===== Reading passage =====
North: Variety change for evolution, not revolution

This is the season that just keeps on giving. Just when you think it can’t get any worse – bang! Hopes of a bountiful harvest are rapidly retreating as the sun refuses to appear. Crops are starting to lodge, but bearing in mind the incessant wind and rain surprisingly the damage is limited. However, this is all except for the rape, which now resembles an intricate lace embroidery pattern?

It always seems perverse that we are deciding on next year’s varieties before we have harvested this one. But having presented, listened too and studied the lists I see only minor changes with our choices in wheat for the next crop. Yet the final run into harvest will still play a key part in the variety selection.

Some important questions remain; will Oakley perform again? Which varieties have lodged and why? With regard to root based fusarium, has any variety been worse or better in its susceptibility? In essence I see some changes due to evolution rather than revolution.

I wince to say this, but yes, some varieties have had a second ear spray with weeks left of ripening, but with Brown Rust starting to charge there seemed little option. Visiting Scotland last week it was a pleasure to see no Brown Rust, although like the rest of the UK all other diseases were healthy and present.

By this time last year the first barleys had been combined and much of the rape desiccated. Needless to say this year it is a blank sheet. Weather permitting; I think that some desiccation will be under way as you read this. Even with a sudden hot spell it looks like harvest will start in August.

Beans look fantastic but the battle with Chocolate Spot is similar to trench warfare. Not only are we spraying repeatedly, we are sinking deeper and deeper in the tramlines. It could soon be white flag time as we surrender before levelling the beans with the sprayer.

Fortunately potatoes are not my speciality but watching a sprayer being towed through a potato field while still spraying was a real eye opener to the difficulties they face. It is certainly the wettest drought I have ever known!
=====
• _Activity list_:
1. Answer these questions about the farming column.
(a) What did the writer find pleasing on a visit to Scotland last week?
(b) Which disease are the beans battling?
(c) In what month does it look like harvest will start?
2. Revise the farming column from "This is the" through "the variety selection.", replacing "wheat" with "barley".
The data after this point has nothing to do with the work on the farming column.
===== Excerpted data =====
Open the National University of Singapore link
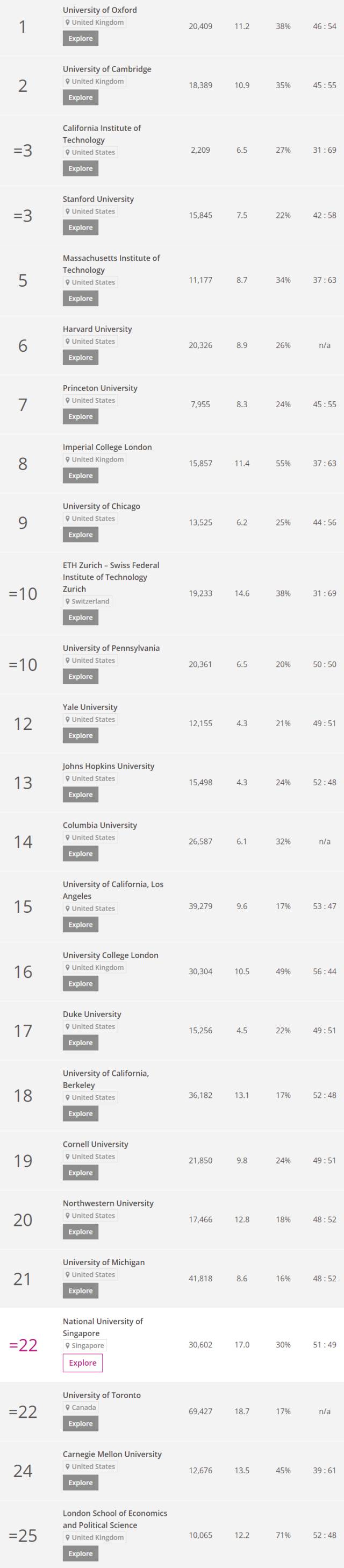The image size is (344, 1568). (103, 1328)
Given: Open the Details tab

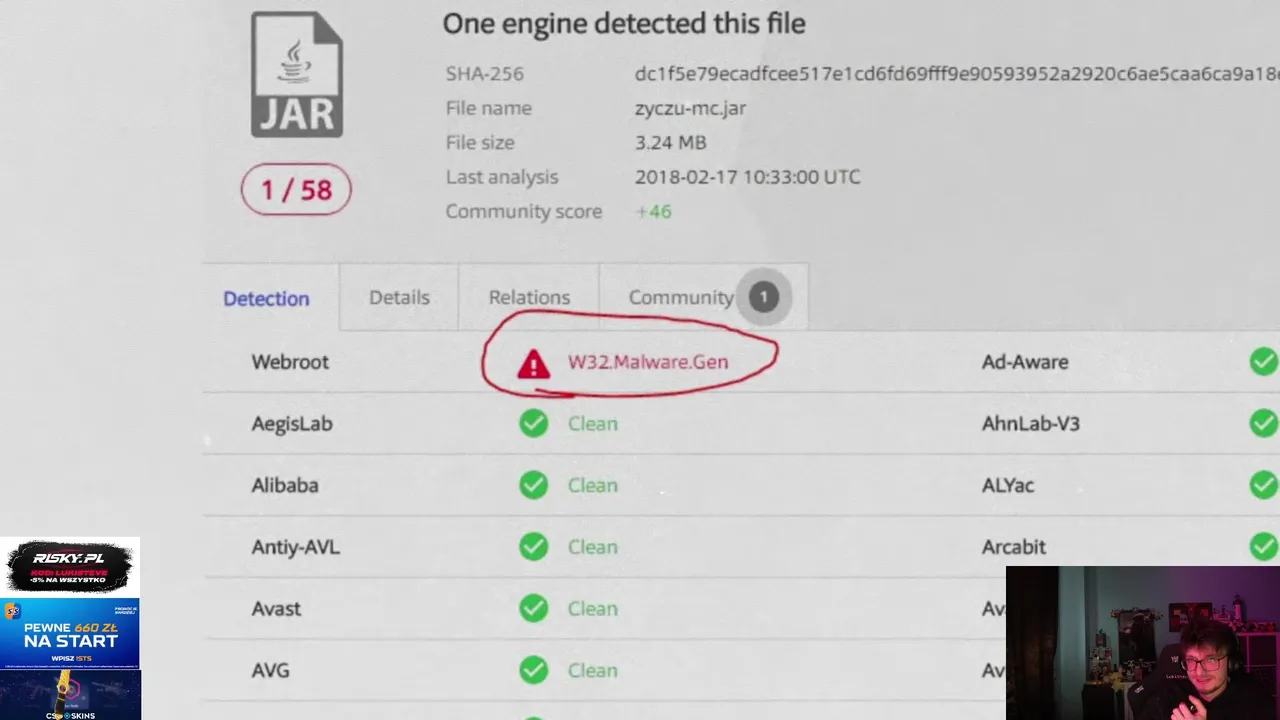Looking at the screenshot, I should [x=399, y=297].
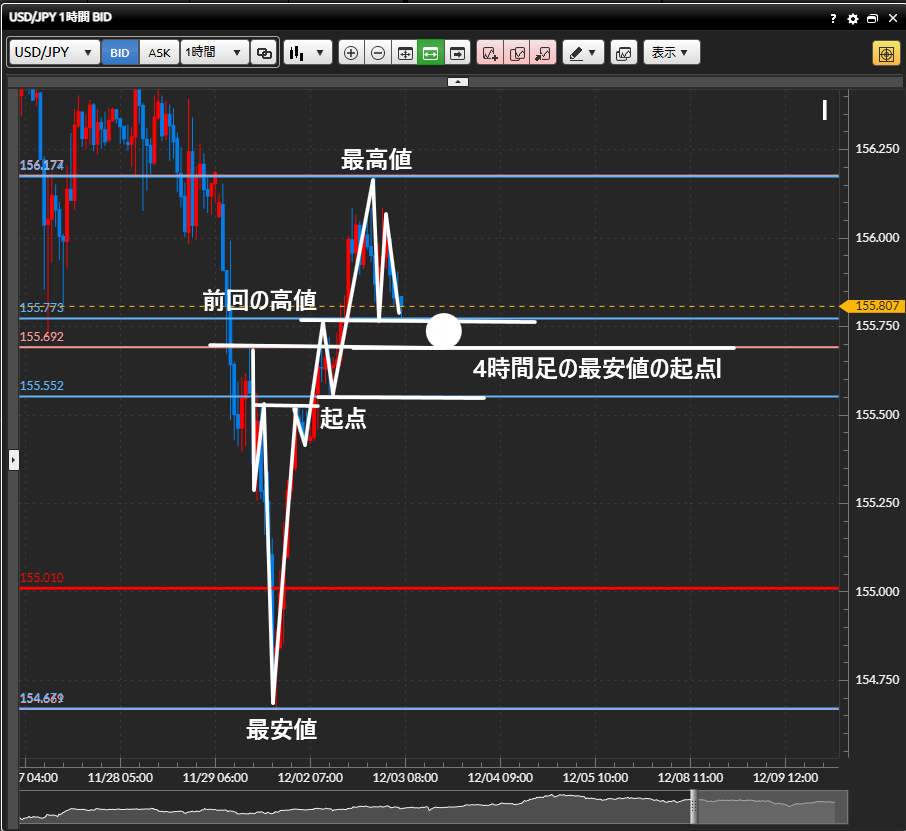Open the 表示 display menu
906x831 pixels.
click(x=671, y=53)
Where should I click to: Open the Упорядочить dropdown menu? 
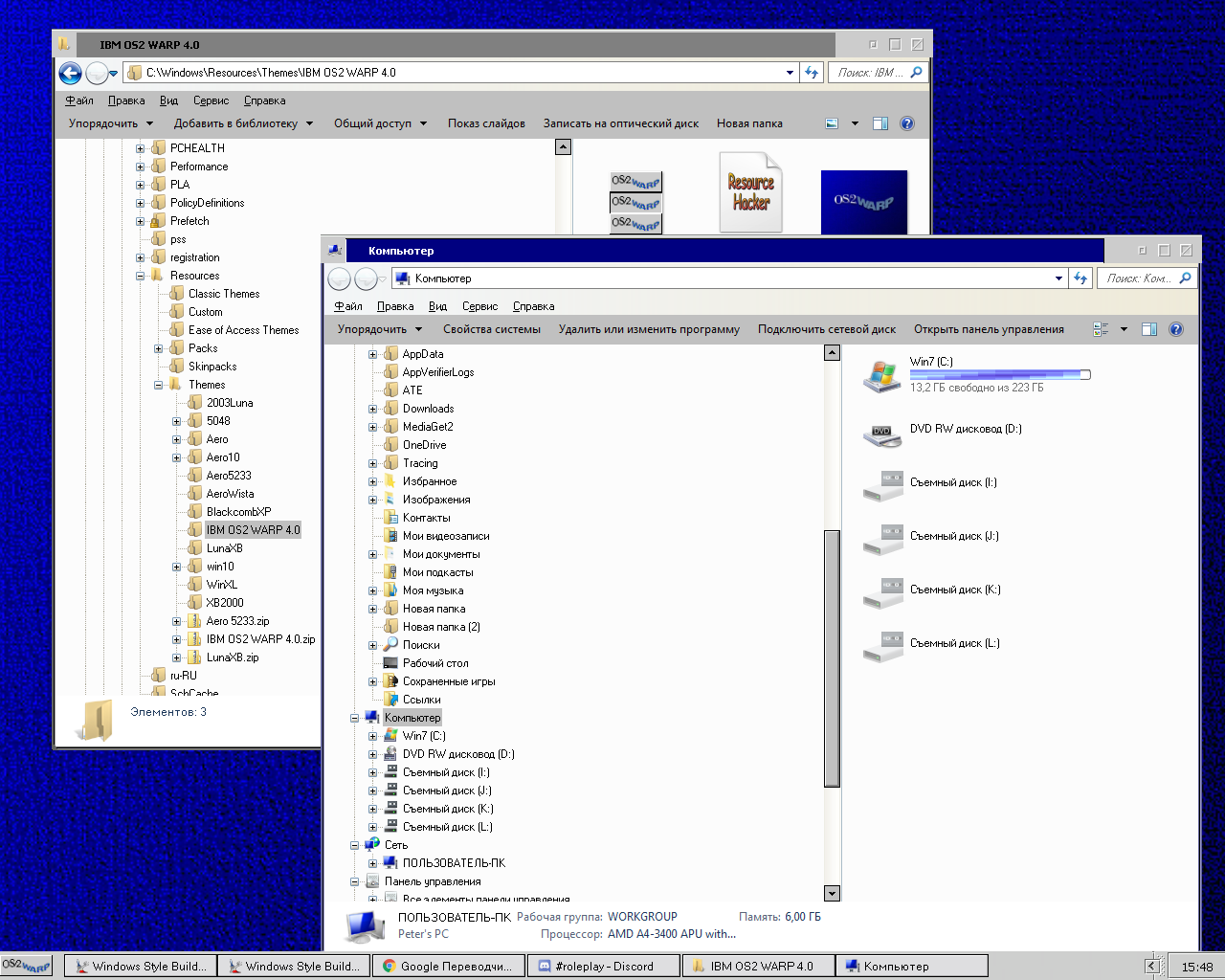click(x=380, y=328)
=====
===== Excerpted data =====
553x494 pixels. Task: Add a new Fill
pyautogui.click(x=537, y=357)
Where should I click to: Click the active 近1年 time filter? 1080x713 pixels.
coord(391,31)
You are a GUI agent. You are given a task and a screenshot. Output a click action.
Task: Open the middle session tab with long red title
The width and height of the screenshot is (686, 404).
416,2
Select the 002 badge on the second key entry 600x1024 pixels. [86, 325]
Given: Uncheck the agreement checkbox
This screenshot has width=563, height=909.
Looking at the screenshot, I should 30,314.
=====
• _Results in order_:
1.
(a) There was no Brown Rust.
(b) Chocolate Spot.
(c) August.

2.
This is the season that just keeps on giving. Just when you think it can’t get any worse – bang! Hopes of a bountiful harvest are rapidly retreating as the sun refuses to appear. Crops are starting to lodge, but bearing in mind the incessant wind and rain surprisingly the damage is limited. However, this is all except for the rape, which now resembles an intricate lace embroidery pattern?

It always seems perverse that we are deciding on next year’s varieties before we have harvested this one. But having presented, listened too and studied the lists I see only minor changes with our choices in barley for the next crop. Yet the final run into harvest will still play a key part in the variety selection.